» **PAGE TEXT**

-- start --

And then in each one of those, there will be a folder for the actual text files that I'm writing, and there will be different versions with numbers. And then there will be another folder for research. And then I'll have my documents related to the research for the blog post in there. But it seems that what we're being pushed towards, by all the services that we use, is to actually not structure anything, at all really, and to just have it all in one box. Is that - et me just ask you straightforwardly - which way do you think is better for people to think about it?

Luc: I think our information needs to be organized. Or, I think multiple principles apply. You do want a great search tool. It doesn't hurt to have a smart recommendation system. But you need to be able to organize information in a few different ways. We've already got access. in most systems, to a hierarchy. But Google - you're right, Google Drive kind of takes that away. It's very tedious in a web app. Web apps in general make life slower, difficult, often. So it's very tedious to organize things hierarchically. To me that's a major problem.

And in information management circles, that is - a guy called Whittaker, I've forgotten his first name - they recently published an important book on personal information management. They published a lot in that area. They emphasize the importance of curation. Curation is their metaphor. People need to be active organizers of information in order to be able to survive, let alone thrive in the knowledge age. I have to agree that information should be accessible and manipulatable and organizable in that way.

That's one set of requirements. But also, it's very useful to be able to tag things. I use Pinboard, I discuss it in my book, and Pocket. They've got a tagging and search system. I often find information back that way. So that's one way. Finder on Mac - Finder has tags. I think Windows introduced them too. So that's a different way of accessing information. There's obviously search.

-- end --

» **DATASET EXCERPTS**
-- start --

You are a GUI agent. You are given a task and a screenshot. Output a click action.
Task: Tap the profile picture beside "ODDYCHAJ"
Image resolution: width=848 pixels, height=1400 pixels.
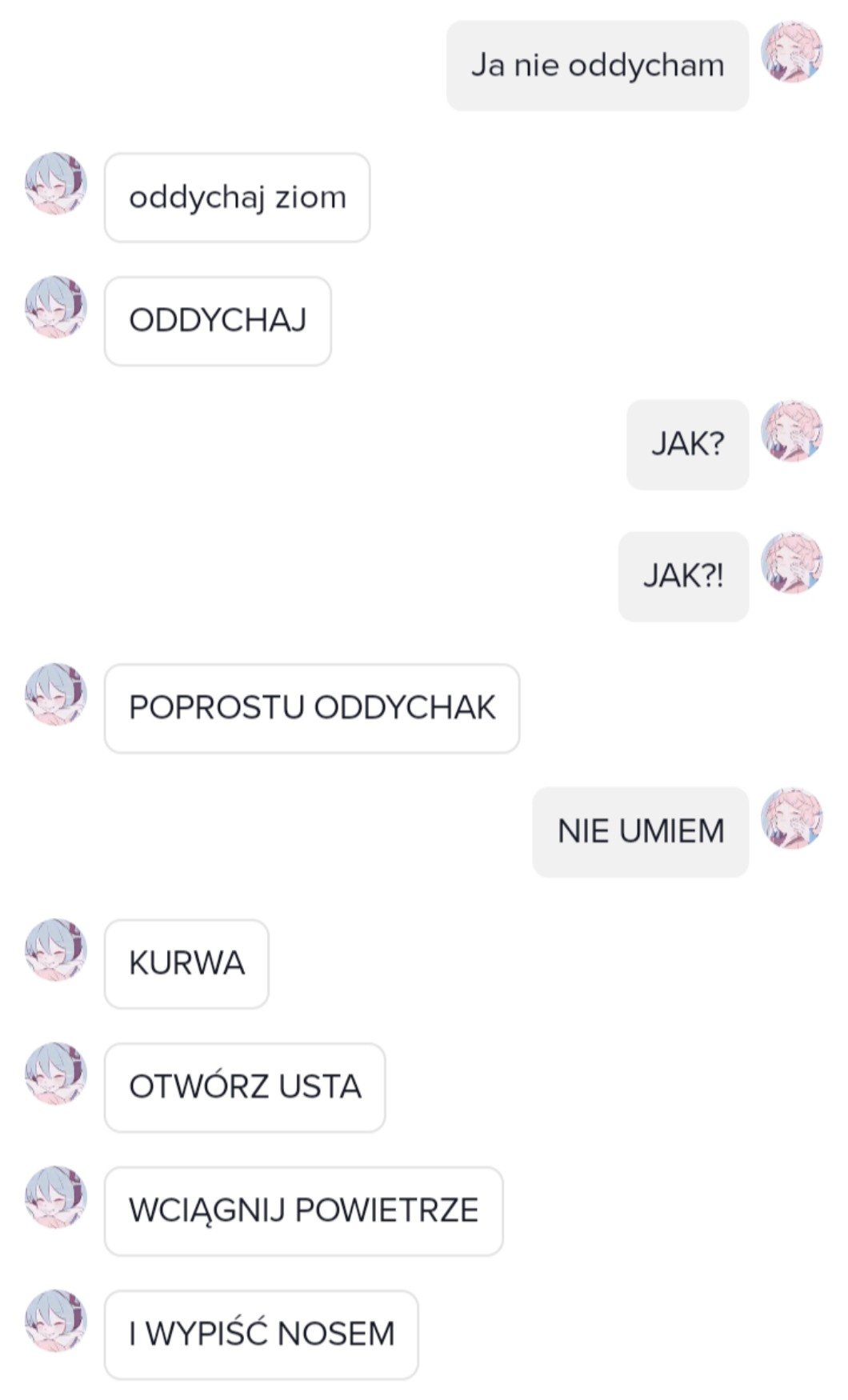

-- end --
-- start --

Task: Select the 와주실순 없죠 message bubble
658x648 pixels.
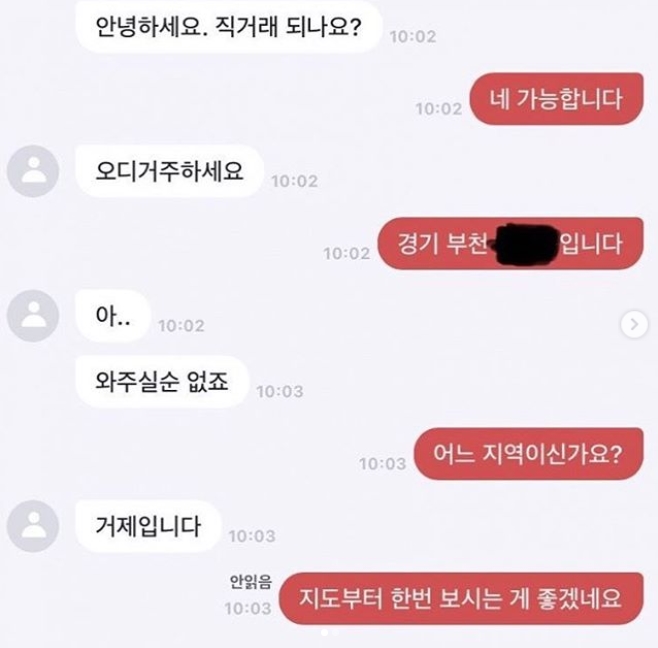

-- end --

» **EXERCISE REQUIREMENTS**
Repeat word for word the passage from the interview on organizing information, starting at "And in information" and ending at "in that way.".

» **SOLUTION FOR THIS PROBLEM**
And in information management circles, that is - a guy called Whittaker, I've forgotten his first name - they recently published an important book on personal information management. They published a lot in that area. They emphasize the importance of curation. Curation is their metaphor. People need to be active organizers of information in order to be able to survive, let alone thrive in the knowledge age. I have to agree that information should be accessible and manipulatable and organizable in that way.